***** LISTED ENTRIES
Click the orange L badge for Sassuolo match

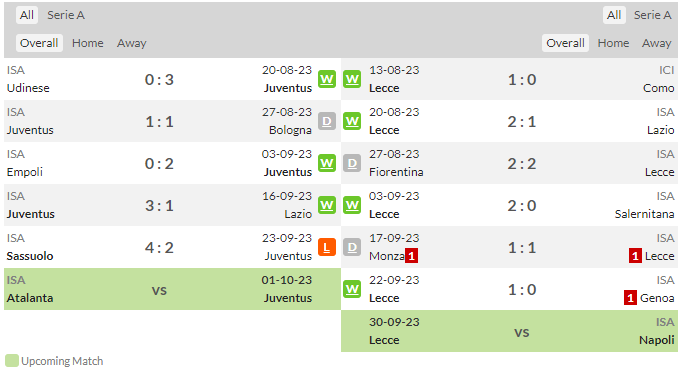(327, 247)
**********
***** LISTED ENTRIES
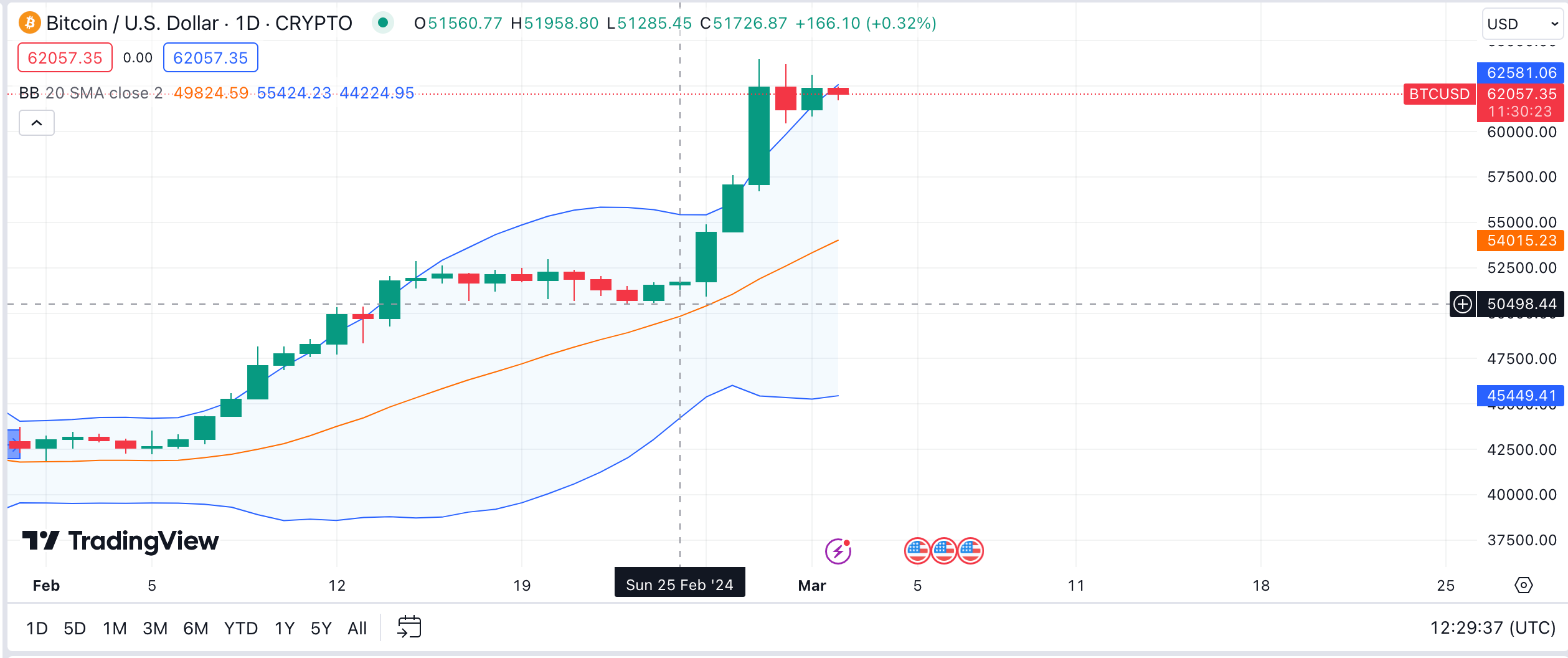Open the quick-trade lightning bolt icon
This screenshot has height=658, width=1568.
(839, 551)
**********
***** LISTED ENTRIES
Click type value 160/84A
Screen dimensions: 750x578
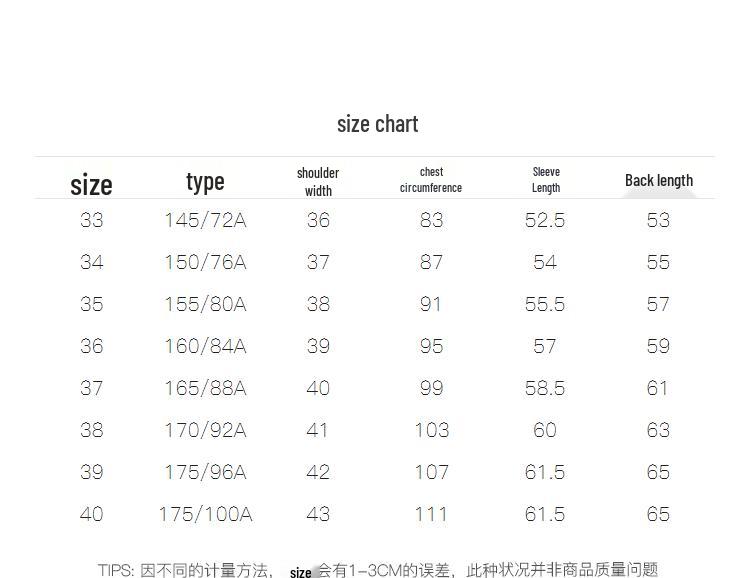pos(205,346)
**********
▸ **GIVEN PROBLEM**: Locate each line in the rows above that contains the string "Click", and copy those lines.

▸ **EXERCISE RESPONSE**:
Click the orange L badge for Sassuolo match
Click type value 160/84A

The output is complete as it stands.